Cronaca
Castelplanio Clima, sciopero della fame al quinto giorno per Andrea Garbini
Attivista e presidente dell’associazione H-EARTH Mani e Cuore, impegnato da anni sui temi della sostenibilità ambientale e della giustizia climatica nell’ambito dell’Obiettivo 13 dell’Agenda 2030, cresce la preoccupazione: «Serve un segnale dalle istituzioni», chiesto incontro con la Regione
Jesi – È giunto al quinto giorno di sciopero della fame Andrea Garbini, attivista per il clima e presidente dell’associazione H-EARTH Mani e Cuore, impegnato da anni sui temi della sostenibilità ambientale e della giustizia climatica nell’ambito dell’Obiettivo 13 dell’Agenda 2030.
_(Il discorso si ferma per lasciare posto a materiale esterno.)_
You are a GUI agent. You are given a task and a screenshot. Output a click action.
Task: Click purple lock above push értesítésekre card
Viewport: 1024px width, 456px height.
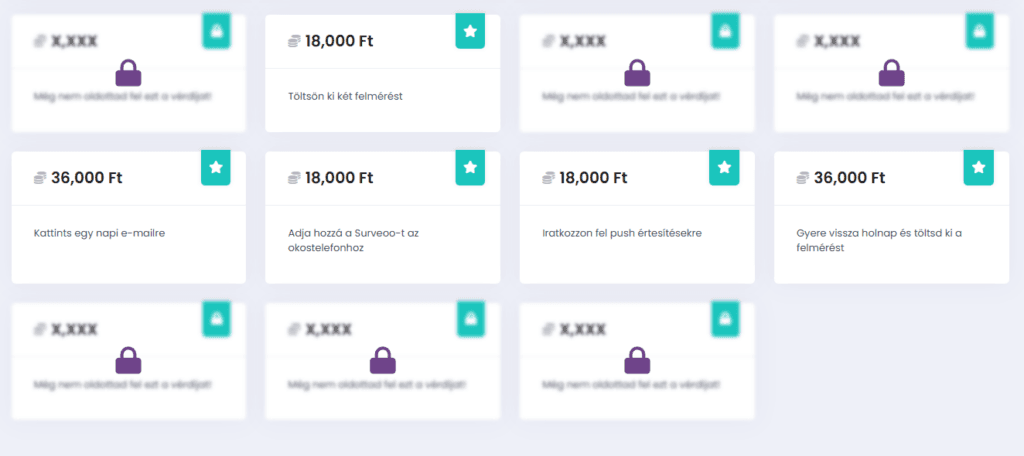click(x=637, y=73)
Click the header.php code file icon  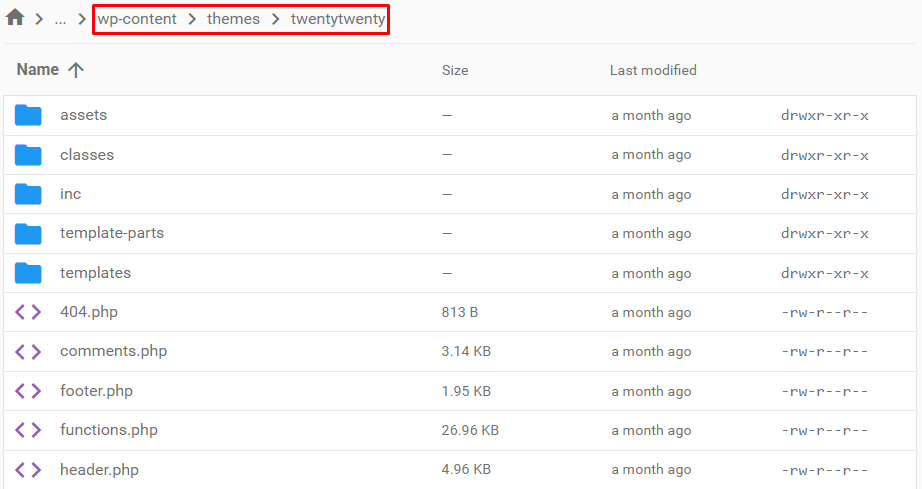tap(28, 470)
La protesta nasce dopo la mancata risposta da parte delle istituzioni regionali alla richiesta di un incontro ufficiale, dello scorso 15 dicembre, per presentare il manifesto internazionale “Cap & Share”, modello che propone di limitare le emissioni di CO₂, tassare i grandi inquinatori e redistribuire le risorse ai cittadini.

Una scelta estrema, personale e non violenta, che oggi suscita crescente preoccupazione tra i familiari, i soci dell’associazione e le tante persone che in questi anni hanno condiviso con Garbini un percorso di impegno civile.
«Andrea non sta facendo questo per sé – spiegano dall’associazione – ma per richiamare l’attenzione su una crisi che riguarda tutti. Tuttavia la sua salute ci preoccupa seriamente. Chiediamo alle istituzioni un segnale, un gesto di ascolto, prima che la situazione possa peggiorare».
Negli ultimi mesi H-EARTH Mani e Cuore ha promosso numerose iniziative di sensibilizzazione, tra cui la Marcia per il Clima e la Pace, che ha attraversato Marche, Umbria e Lazio ed è stata anche salutata da Papa Leone all’Angelus in Piazza San Pietro, oltre a incontri accademici presso università italiane.
Al centro della richiesta di dialogo resta il tema della giustizia climatica, oggi al centro del dibattito internazionale anche alla COP30 in Brasile, e la necessità di coinvolgere le istituzioni locali in azioni concrete e immediate.
«Non chiedo atti simbolici – afferma Andrea – ma l’apertura di un confronto serio. La politica ha il dovere di ascoltare, soprattutto quando le richieste arrivano in forma pacifica e responsabile».
L’associazione rinnova quindi l’appello al Presidente della Regione Marche e alle istituzioni competenti affinché venga fissato al più presto un incontro con Andrea Garbini, per avviare un dialogo sui temi della sostenibilità, della transizione ecologica e della responsabilità sociale.